I Watched AOC's Twitch Stream So You Didn't Have To, Here's How It Went and Why You Should Care

Democratic National Convention via AP

When AOC said she wanted to stream on Twitch she was immediately invited by one of Twitch’s biggest names to come to play with her and other Twitch stars in a game of “Among Us.” What proceeded to happen was an interesting event that garnered far more viewers than other streamers likely anticipated.

It all started when AOC asked if anyone wanted to play the popular game “Among Us,” a game where players must complete a series of tasks while an “imposter” attempts to kill them while staying stealthy about it so players never guess who the imposter is.

Here’s some gameplay with AOC playing as the imposter as seen from the perspective of one of the streamers. As you can see, AOC murders one of the players and attempts to convince the others that she’s not the imposter through deception.

Popular Twitch streamer Imane Anys, more popularly known by her Twitch alias “Pokimane,” quickly replied saying it’d be an honor to play with her.

From there, other popular streamers joined in including Seán William McLoughlin (Jacksepticeye), Charlie White (moistcr1tikal), Jeremy Wang (Disguised Toast), Benjamin Lupo (Dr. Lupo), and Hasan Piker (HasanAbi).

At one point Rep. Ilhan Omar also joined in the game as did her daughter.

For some of the streamers, the object wasn’t to be political, it was to get out the vote. Before the stream began, Lupo made it clear on his channel that he wasn’t there to pick a side and that everyone can decide for themselves who they want to vote for. He only asked that everyone remain civil.

White seemed somewhat reluctant to allow politics to creep into his channel, allowing his chatroom to decide if they should play in the group or not. He noted that if things began to get too political he reserved the right to pull out and play something else.

The stream was mostly gameplay with even the Democrats only injecting politics here and there, however AOC made it clear from the very beginning that it was about voting blue.

When AOC had her political moments, they were forced. She would inject comments about the spaceship they were playing on was running on fossil fuels.

“I still can’t get over that this ship runs on fossil fuels,” the New York Democrat said. “Candles on a ship that runs on a combustion engine? Now that is sus.”

…fellow kids.

In between breaks, AOC would begin giving spiels about healthcare.

“Imagine showing up to the doctor and saying you need help and getting it without having to take out your credit card,” she said. “One of the reasons it’s so politically difficult in the US to advocate for something like that is because people don’t even believe it’s possible.”

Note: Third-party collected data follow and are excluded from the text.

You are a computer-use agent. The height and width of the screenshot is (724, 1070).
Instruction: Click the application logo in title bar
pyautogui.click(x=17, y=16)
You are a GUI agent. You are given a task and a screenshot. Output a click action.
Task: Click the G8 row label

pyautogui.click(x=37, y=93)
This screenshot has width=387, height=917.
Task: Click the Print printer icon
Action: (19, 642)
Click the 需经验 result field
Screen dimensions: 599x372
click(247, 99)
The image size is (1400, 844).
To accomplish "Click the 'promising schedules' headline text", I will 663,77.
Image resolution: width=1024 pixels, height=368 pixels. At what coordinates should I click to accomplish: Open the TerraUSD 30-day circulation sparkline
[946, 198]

For the most part, the one streamer to get overtly political was Piker who said that it’s important to get out and vote so that people like the FCC’s Ajit Pai don’t come into power and kill things like “Net Neutrality.”

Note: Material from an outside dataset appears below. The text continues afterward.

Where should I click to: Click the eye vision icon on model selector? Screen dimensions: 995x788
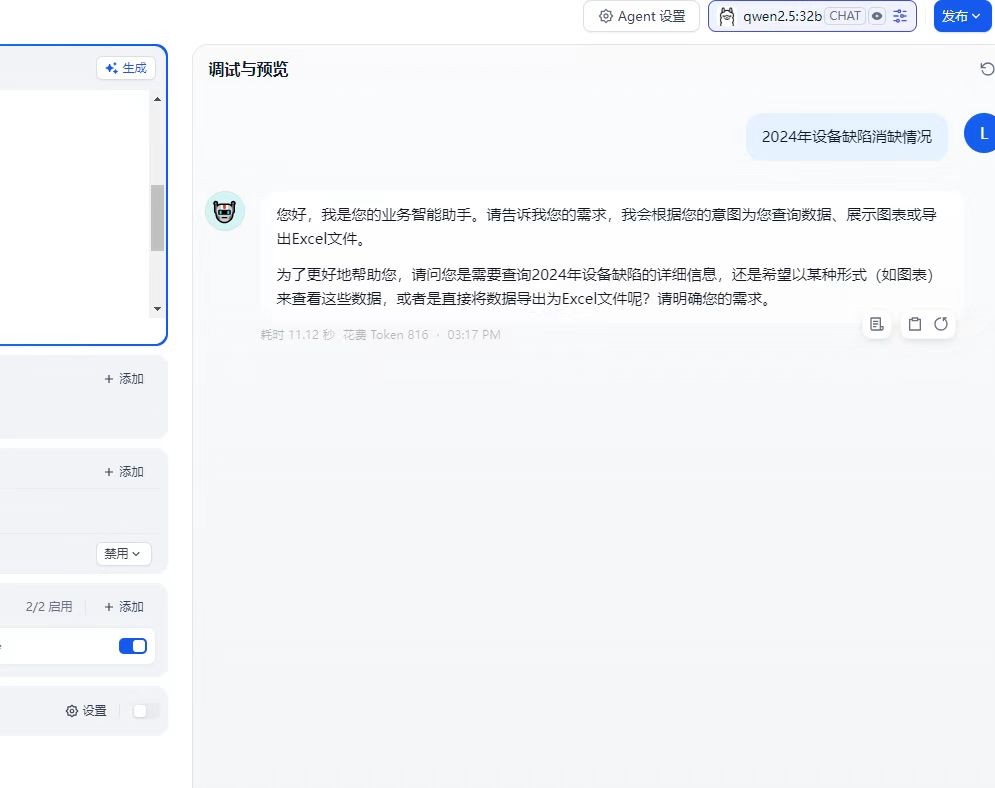click(x=877, y=16)
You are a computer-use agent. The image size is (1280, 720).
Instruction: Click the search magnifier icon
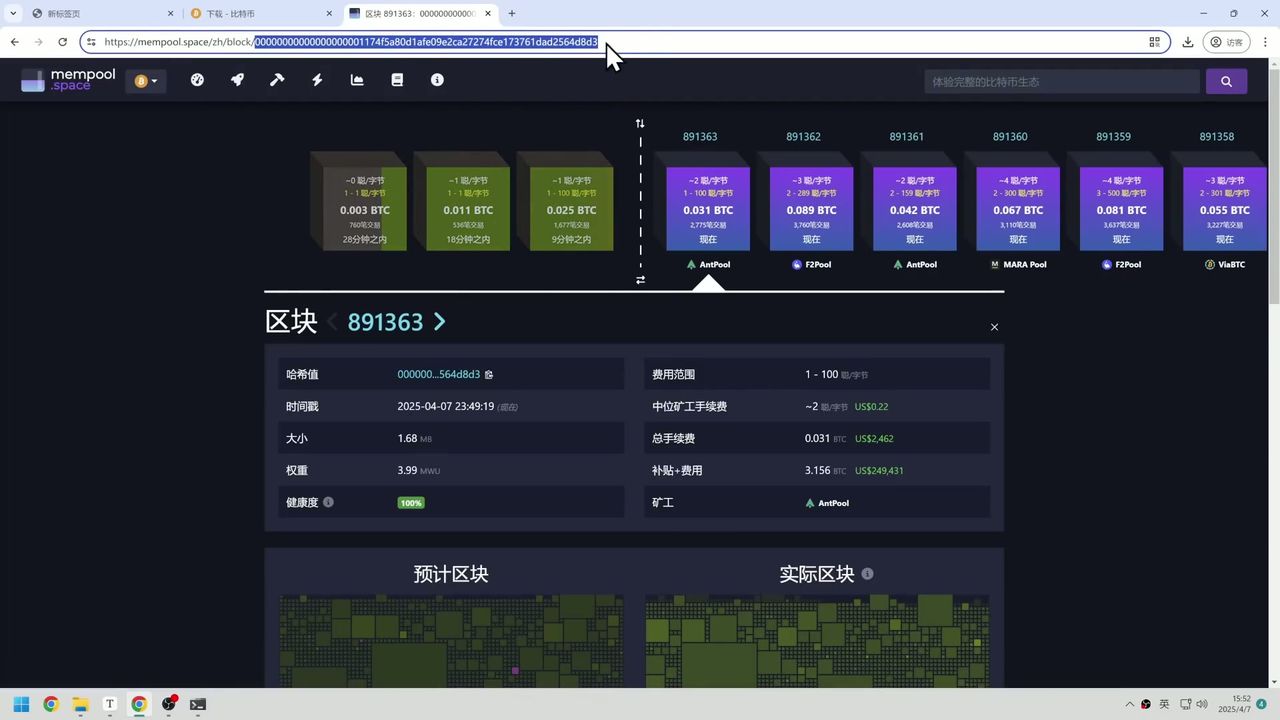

(READ: Still Lost on Net Neutrality? This Video Breaks It Down and Blows It Out of the Water)

It was a sentiment that AOC agreed with wholeheartedly. Most of the streamers seemed unwilling to share their own thoughts on this, likely as a way to protect their politically neutral brand. Piker is the nephew of The Young Turks’ Cenk Uygur, is one of those who is completely willing to share his political sentiments. At one point he openly said that America deserved 9/11. He was taken down by Texas Rep. Dan Crenshaw during his interview on the Joe Rogan Experience.

Interestingly, at one point, Ocasio-Cortez explained how she planned on voting and she chose to do so in-person, not in the mail-in way Democrats have been touting is safe and reliable. AOC explained that she wanted her vote counted that day in New York.

Before this is written off it should be understood that this was a widely viewed event. AOC herself had over 400,000 people watching her stream at one point. Combined with the other major Twitch streamers who had large viewers pools of their own, it’s likely that the event was viewed by around 1 million.

That’s nearly 1 million people who saw two Democrats speak to them in their territory and participate in things they enjoy.

While many on the right feel the need to dismiss communities such as the Twitch community, or subcultures such as the gaming community, it’s not a winning strategy. Gaming is one of the largest sub-cultures in America and it’s a battlefield the right should show up to if it wants to help fight to reclaim the culture and garner voters.